GOAL: Lay out every line of the listing below as a Markdown table with two columns, No. and Entry, numbering the rows and leaving out blank lines.
****
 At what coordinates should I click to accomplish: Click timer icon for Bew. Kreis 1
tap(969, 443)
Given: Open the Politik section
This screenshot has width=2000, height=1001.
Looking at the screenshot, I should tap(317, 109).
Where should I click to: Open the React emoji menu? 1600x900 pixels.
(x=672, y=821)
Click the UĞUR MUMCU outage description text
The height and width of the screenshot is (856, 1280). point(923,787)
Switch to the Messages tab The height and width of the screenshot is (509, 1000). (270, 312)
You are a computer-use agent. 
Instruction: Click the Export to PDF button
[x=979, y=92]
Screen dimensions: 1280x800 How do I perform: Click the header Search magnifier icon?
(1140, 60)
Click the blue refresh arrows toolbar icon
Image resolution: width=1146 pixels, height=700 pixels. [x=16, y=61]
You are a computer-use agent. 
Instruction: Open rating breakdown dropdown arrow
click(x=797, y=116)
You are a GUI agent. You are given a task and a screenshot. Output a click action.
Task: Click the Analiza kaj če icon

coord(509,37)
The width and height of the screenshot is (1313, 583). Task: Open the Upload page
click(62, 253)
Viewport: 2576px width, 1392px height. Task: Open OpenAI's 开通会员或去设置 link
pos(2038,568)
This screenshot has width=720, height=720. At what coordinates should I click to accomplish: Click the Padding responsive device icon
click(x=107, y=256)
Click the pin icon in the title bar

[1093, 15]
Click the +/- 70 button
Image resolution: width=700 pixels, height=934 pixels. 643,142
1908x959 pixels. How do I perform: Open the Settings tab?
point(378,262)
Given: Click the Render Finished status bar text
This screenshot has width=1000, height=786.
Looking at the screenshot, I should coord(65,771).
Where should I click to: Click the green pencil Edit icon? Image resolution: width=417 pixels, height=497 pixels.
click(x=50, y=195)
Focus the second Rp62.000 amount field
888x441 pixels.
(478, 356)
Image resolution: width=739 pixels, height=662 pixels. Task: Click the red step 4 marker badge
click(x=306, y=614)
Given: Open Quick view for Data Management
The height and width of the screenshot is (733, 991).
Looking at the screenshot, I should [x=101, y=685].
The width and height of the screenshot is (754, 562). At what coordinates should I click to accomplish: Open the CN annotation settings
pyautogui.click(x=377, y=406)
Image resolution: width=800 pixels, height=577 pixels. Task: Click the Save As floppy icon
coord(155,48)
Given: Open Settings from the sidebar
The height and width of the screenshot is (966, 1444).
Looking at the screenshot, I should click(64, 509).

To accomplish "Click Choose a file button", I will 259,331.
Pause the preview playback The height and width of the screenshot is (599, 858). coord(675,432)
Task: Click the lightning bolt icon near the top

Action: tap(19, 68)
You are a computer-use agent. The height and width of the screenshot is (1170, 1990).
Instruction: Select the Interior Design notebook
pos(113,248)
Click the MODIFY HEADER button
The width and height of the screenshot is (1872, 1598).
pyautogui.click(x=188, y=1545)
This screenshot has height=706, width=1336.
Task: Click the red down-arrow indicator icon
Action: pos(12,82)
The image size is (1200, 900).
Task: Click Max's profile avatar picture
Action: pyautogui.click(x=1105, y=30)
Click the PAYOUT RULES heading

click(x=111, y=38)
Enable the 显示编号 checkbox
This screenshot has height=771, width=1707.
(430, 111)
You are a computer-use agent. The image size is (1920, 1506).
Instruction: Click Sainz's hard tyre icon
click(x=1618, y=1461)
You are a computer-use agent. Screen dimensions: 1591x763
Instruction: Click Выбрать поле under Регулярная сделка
****
SOLUTION:
| No. | Entry |
|---|---|
| 1 |  At what coordinates should I click to accomplish: Click timer icon for Bew. Kreis 1 |
| 2 | tap(969, 443) |
| 3 | Given: Open the Politik section |
| 4 | This screenshot has width=2000, height=1001. |
| 5 | Looking at the screenshot, I should tap(317, 109). |
| 6 | Where should I click to: Open the React emoji menu? 1600x900 pixels. |
| 7 | (x=672, y=821) |
| 8 | Click the UĞUR MUMCU outage description text |
| 9 | The height and width of the screenshot is (856, 1280). point(923,787) |
| 10 | Switch to the Messages tab The height and width of the screenshot is (509, 1000). (270, 312) |
| 11 | You are a computer-use agent.  |
| 12 | Instruction: Click the Export to PDF button |
| 13 | [x=979, y=92] |
| 14 | Screen dimensions: 1280x800 How do I perform: Click the header Search magnifier icon? |
| 15 | (1140, 60) |
| 16 | Click the blue refresh arrows toolbar icon |
| 17 | Image resolution: width=1146 pixels, height=700 pixels. [x=16, y=61] |
| 18 | You are a computer-use agent.  |
| 19 | Instruction: Open rating breakdown dropdown arrow |
| 20 | click(x=797, y=116) |
| 21 | You are a GUI agent. You are given a task and a screenshot. Output a click action. |
| 22 | Task: Click the Analiza kaj če icon |
| 23 | coord(509,37) |
| 24 | The width and height of the screenshot is (1313, 583). Task: Open the Upload page |
| 25 | click(62, 253) |
| 26 | Viewport: 2576px width, 1392px height. Task: Open OpenAI's 开通会员或去设置 link |
| 27 | pos(2038,568) |
| 28 | This screenshot has width=720, height=720. At what coordinates should I click to accomplish: Click the Padding responsive device icon |
| 29 | click(x=107, y=256) |
| 30 | Click the pin icon in the title bar |
| 31 | [1093, 15] |
| 32 | Click the +/- 70 button |
| 33 | Image resolution: width=700 pixels, height=934 pixels. 643,142 |
| 34 | 1908x959 pixels. How do I perform: Open the Settings tab? |
| 35 | point(378,262) |
| 36 | Given: Click the Render Finished status bar text |
| 37 | This screenshot has width=1000, height=786. |
| 38 | Looking at the screenshot, I should coord(65,771). |
| 39 | Where should I click to: Click the green pencil Edit icon? Image resolution: width=417 pixels, height=497 pixels. |
| 40 | click(x=50, y=195) |
| 41 | Focus the second Rp62.000 amount field |
| 42 | 888x441 pixels. |
| 43 | (478, 356) |
| 44 | Image resolution: width=739 pixels, height=662 pixels. Task: Click the red step 4 marker badge |
| 45 | click(x=306, y=614) |
| 46 | Given: Open Quick view for Data Management |
| 47 | The height and width of the screenshot is (733, 991). |
| 48 | Looking at the screenshot, I should [x=101, y=685]. |
| 49 | The width and height of the screenshot is (754, 562). At what coordinates should I click to accomplish: Open the CN annotation settings |
| 50 | pyautogui.click(x=377, y=406) |
| 51 | Image resolution: width=800 pixels, height=577 pixels. Task: Click the Save As floppy icon |
| 52 | coord(155,48) |
| 53 | Given: Open Settings from the sidebar |
| 54 | The height and width of the screenshot is (966, 1444). |
| 55 | Looking at the screenshot, I should click(64, 509). |
| 56 | To accomplish "Click Choose a file button", I will 259,331. |
| 57 | Pause the preview playback The height and width of the screenshot is (599, 858). coord(675,432) |
| 58 | Task: Click the lightning bolt icon near the top |
| 59 | Action: tap(19, 68) |
| 60 | You are a computer-use agent. The height and width of the screenshot is (1170, 1990). |
| 61 | Instruction: Select the Interior Design notebook |
| 62 | pos(113,248) |
| 63 | Click the MODIFY HEADER button |
| 64 | The width and height of the screenshot is (1872, 1598). |
| 65 | pyautogui.click(x=188, y=1545) |
| 66 | This screenshot has height=706, width=1336. |
| 67 | Task: Click the red down-arrow indicator icon |
| 68 | Action: pos(12,82) |
| 69 | The image size is (1200, 900). |
| 70 | Task: Click Max's profile avatar picture |
| 71 | Action: pyautogui.click(x=1105, y=30) |
| 72 | Click the PAYOUT RULES heading |
| 73 | click(x=111, y=38) |
| 74 | Enable the 显示编号 checkbox |
| 75 | This screenshot has height=771, width=1707. |
| 76 | (430, 111) |
| 77 | You are a computer-use agent. The image size is (1920, 1506). |
| 78 | Instruction: Click Sainz's hard tyre icon |
| 79 | click(x=1618, y=1461) |
| 80 | You are a computer-use agent. Screen dimensions: 1591x763 |
| 81 | Instruction: Click Выбрать поле under Регулярная сделка |